→ DESCRIPTION OF THE TASK
Only the lines from the one containing "Viewport: 582px width, 435px" through the end of the entries are to be copied, exactly and without pictures, please.

Data extracted from a collection:

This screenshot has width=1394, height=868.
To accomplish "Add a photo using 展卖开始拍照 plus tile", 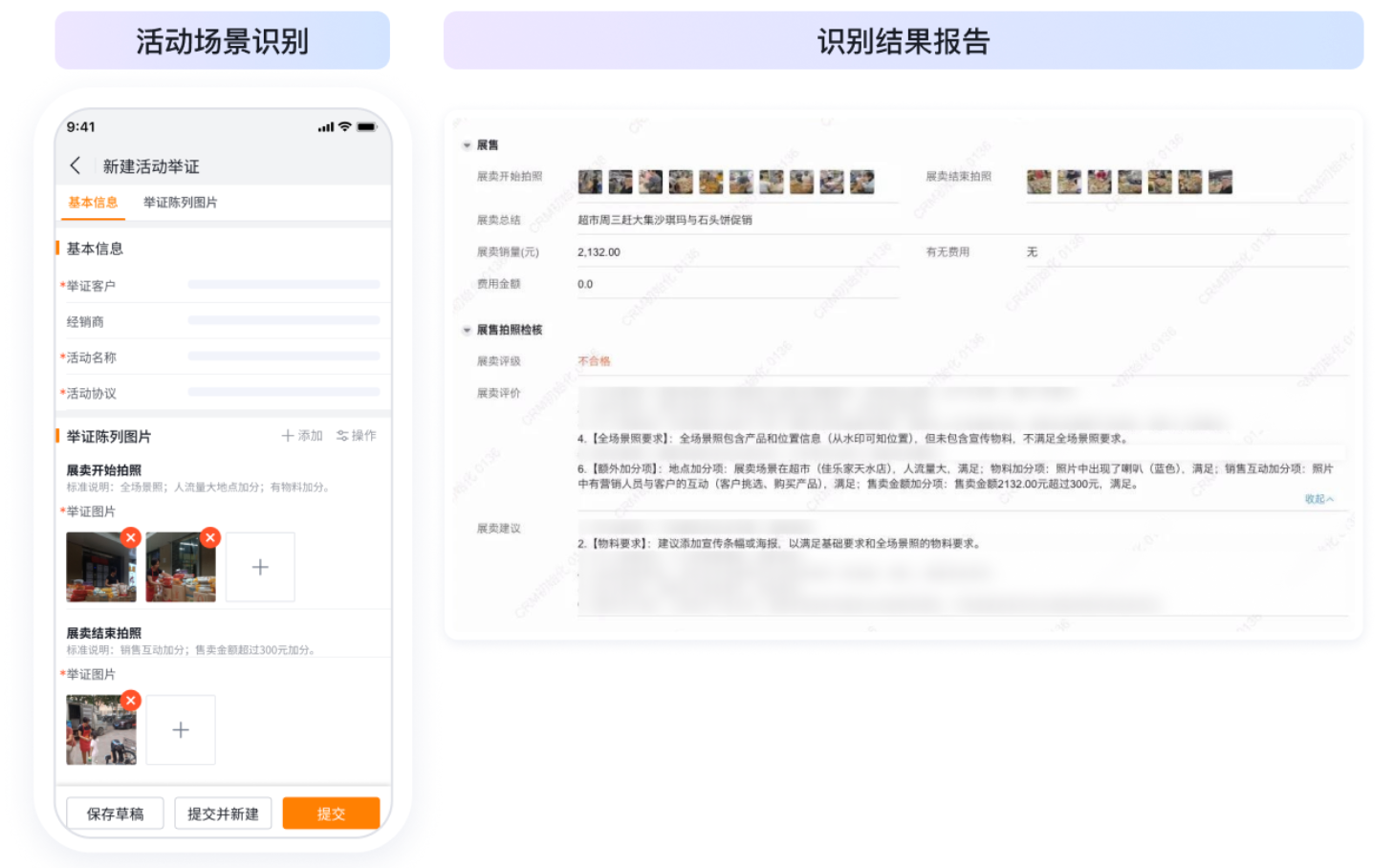I will click(260, 567).
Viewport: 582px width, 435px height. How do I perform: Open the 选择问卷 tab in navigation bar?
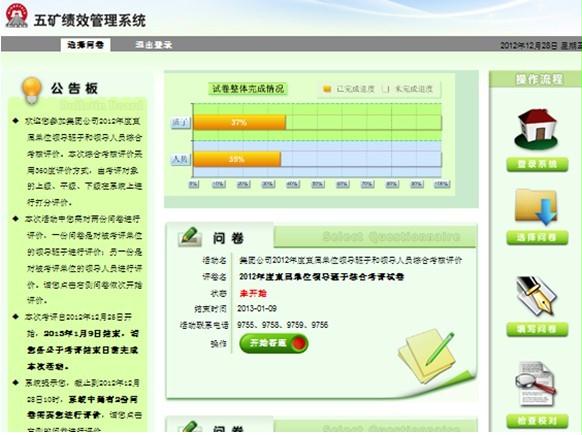pos(85,45)
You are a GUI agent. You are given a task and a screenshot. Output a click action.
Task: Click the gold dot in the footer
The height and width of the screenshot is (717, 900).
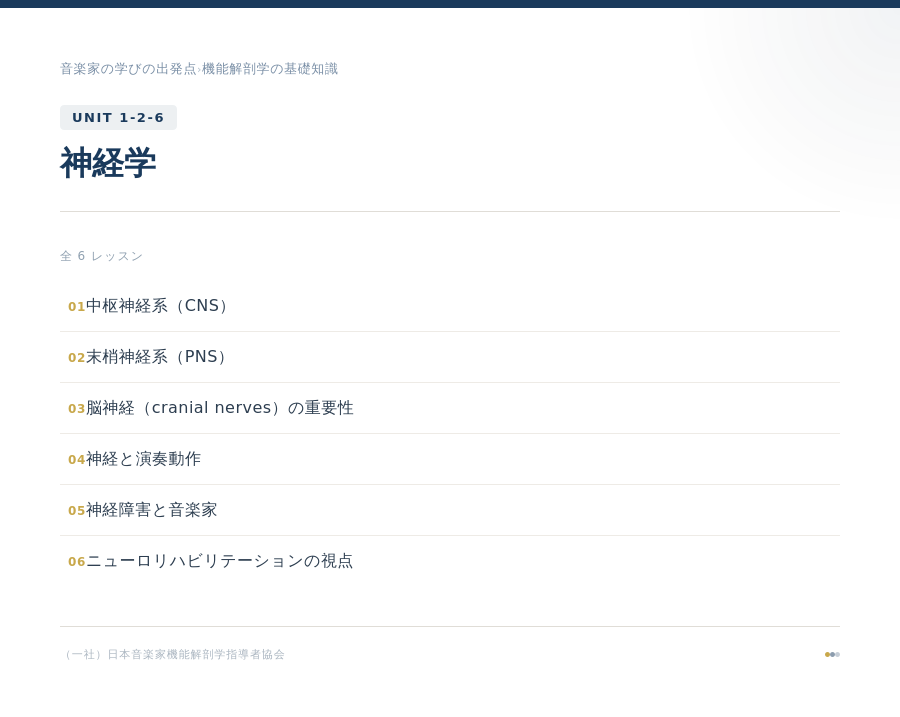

→ SOLUTION FOR THIS PROBLEM
Viewport: 582px width, 435px height. How do I perform: Open the 选择问卷 tab in navigation bar?
pos(85,45)
You are a GUI agent. You are given a task and a screenshot. Output a click action.
Task: Click the gold dot in the footer
The height and width of the screenshot is (717, 900).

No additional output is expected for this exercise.